Global stock markets rose on Tuesday, after US President Donald Trump stopped short of announcing new tariffs on his first day in office.

The three main US indexes ended the day higher, while shares in Europe and Asia also made modest gains.

While Trump did not announce widespread tariffs, he has ordered a review US trade deals, in a possible step toward the border taxes as well as threatening Canada and Mexico with 25% from 1 February.

The International Monetary Fund and analysts have warned that Trump policies threaten a significant disruption of global trade that could eventually backfire on the US.

But some of Trump’s policies such as cuts to government regulations are seen as positive for business.

The Dow Jones Industrial Average ended the day up 1.2%, while the S&P 500 climbed 0.8% and the Nasdaq rose 0.6%.

The dollar, which had fallen on Monday after the inauguration, swung up and down against some other major currencies, including the pound and the euro, as uncertainty lingered about what policies might become reality.
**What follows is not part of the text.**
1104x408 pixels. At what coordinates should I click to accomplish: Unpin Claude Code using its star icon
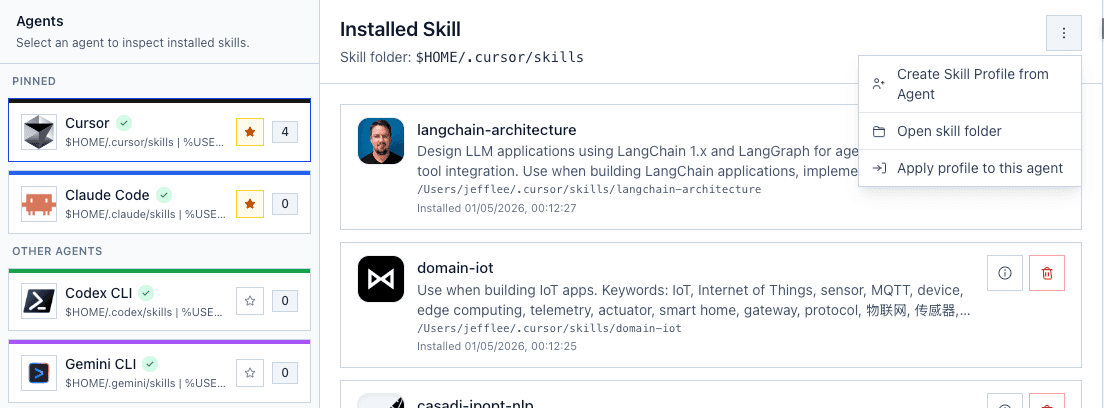[249, 204]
Trump had previously threatened new tariffs on Canada, Mexico and China on day one of his presidency. While they did not materialise on Monday, they are still on the agenda.

“We’re thinking in terms of 25% on Mexico and Canada, because they’re allowing vast numbers of people, Canada’s a very bad abuser also, vast numbers of people to come in, and fentanyl to come in,” Trump said in the Oval Office.

In a presidential memo, he directed federal agencies to investigate why America continues to import more goods than it exports as well as probing potential unfair trade practices and alleged currency manipulation by other countries.

Trump also said new tariffs on China could depend on whether a deal is reached over TikTok’s future. If Beijing blocked such an agreement “it would be somewhat of a hostile act”, he said.

But he said the US is not yet ready to impose tariffs on all imports into the country.

During the election campaign, Trump pledged a universal tariff of 10% and said he would hit China with a 60% import tax.

He has said tariffs will make Americans richer, although critics say the costs are likely to be passed on to consumers.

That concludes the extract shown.